## start Record set

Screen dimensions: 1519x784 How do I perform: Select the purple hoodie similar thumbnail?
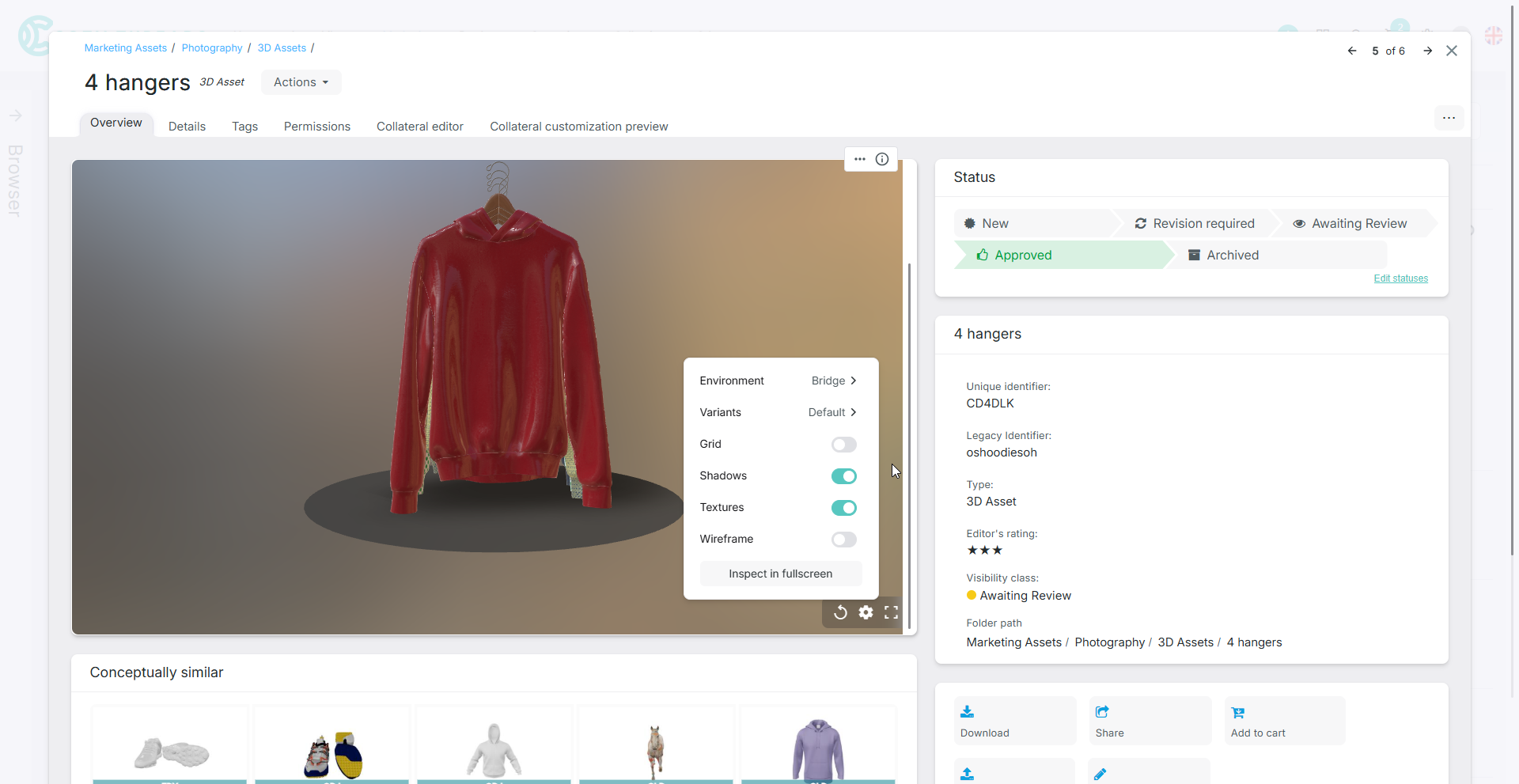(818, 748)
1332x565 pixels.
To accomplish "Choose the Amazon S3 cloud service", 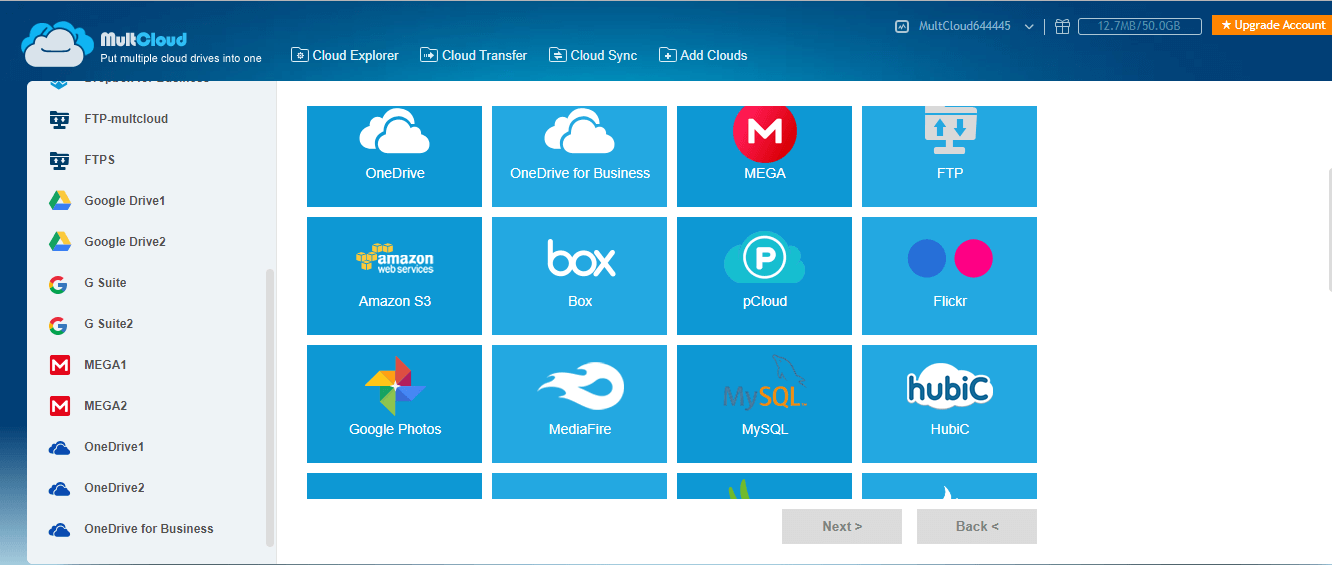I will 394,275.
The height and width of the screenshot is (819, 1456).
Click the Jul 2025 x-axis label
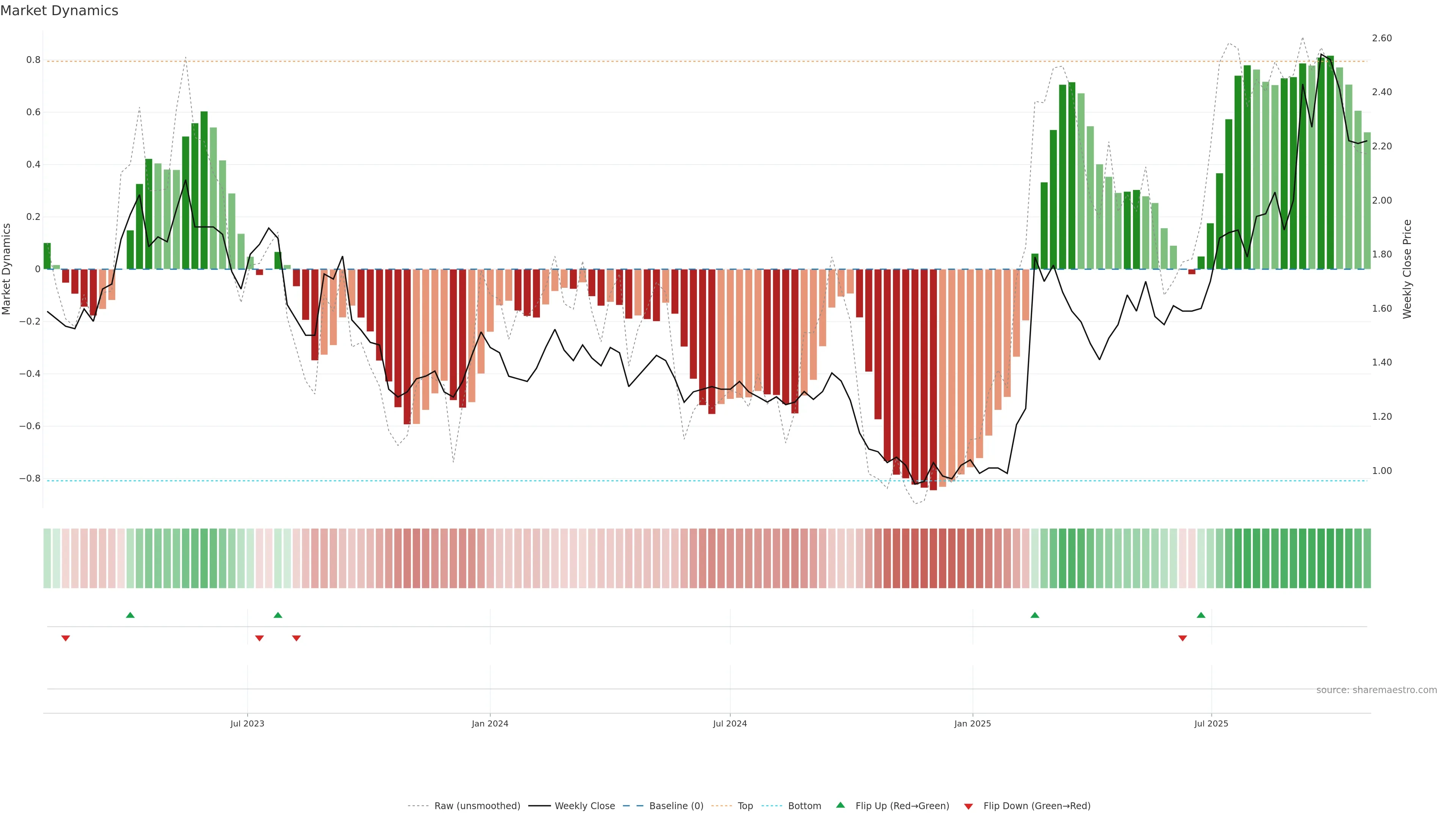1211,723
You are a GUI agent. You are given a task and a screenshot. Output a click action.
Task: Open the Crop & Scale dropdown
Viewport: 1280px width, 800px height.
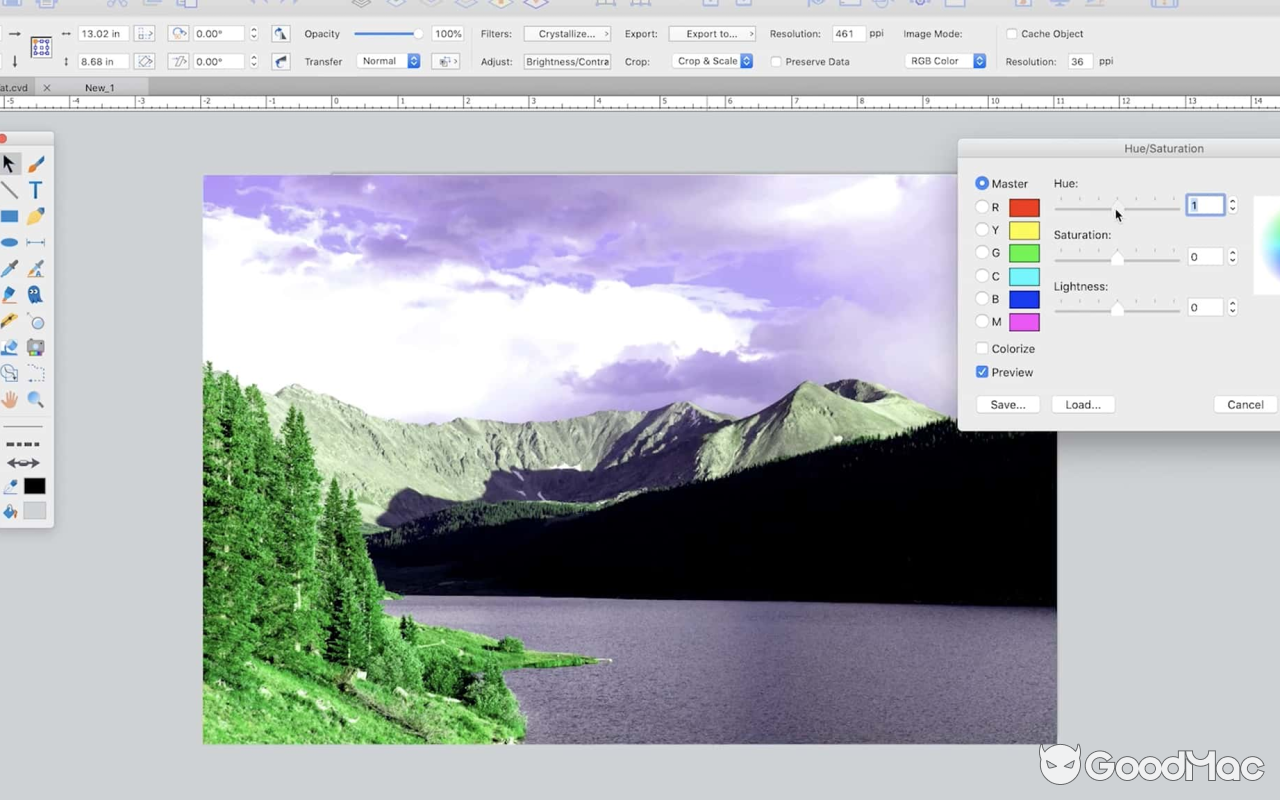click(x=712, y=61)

## end Record set
## start Record set

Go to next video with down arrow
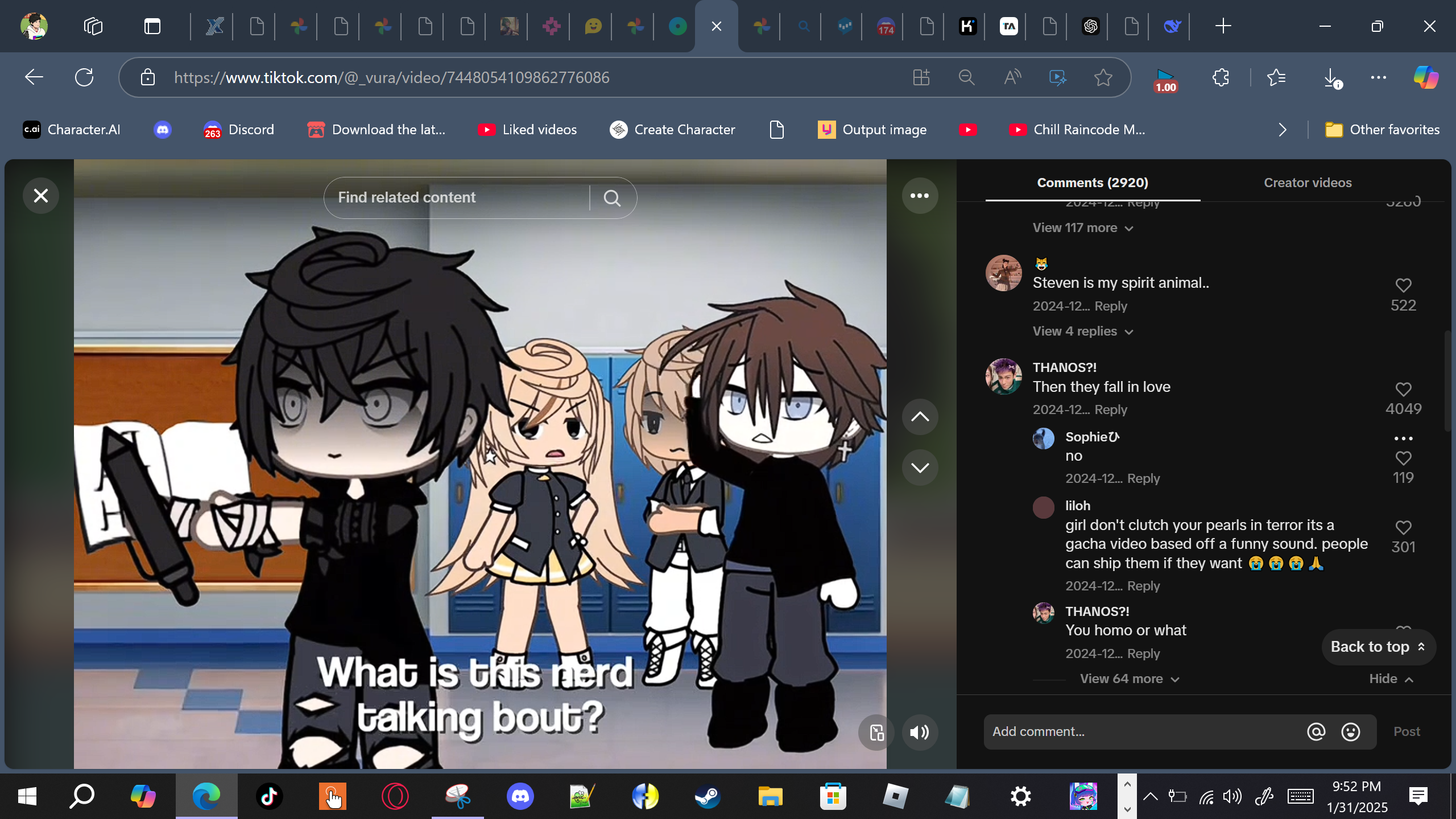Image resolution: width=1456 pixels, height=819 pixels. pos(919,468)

## end Record set

## Exercise directions
Reproduce the items above word for word, starting with the line that contains "The height and" and going on through the line that contains "click(x=712, y=61)". Leave the pictures out of your answer.

## Result of the exercise
The height and width of the screenshot is (819, 1456).
Click the Jul 2025 x-axis label
1211,723
You are a GUI agent. You are given a task and a screenshot. Output a click action.
Task: Open the Crop & Scale dropdown
Viewport: 1280px width, 800px height.
click(x=712, y=61)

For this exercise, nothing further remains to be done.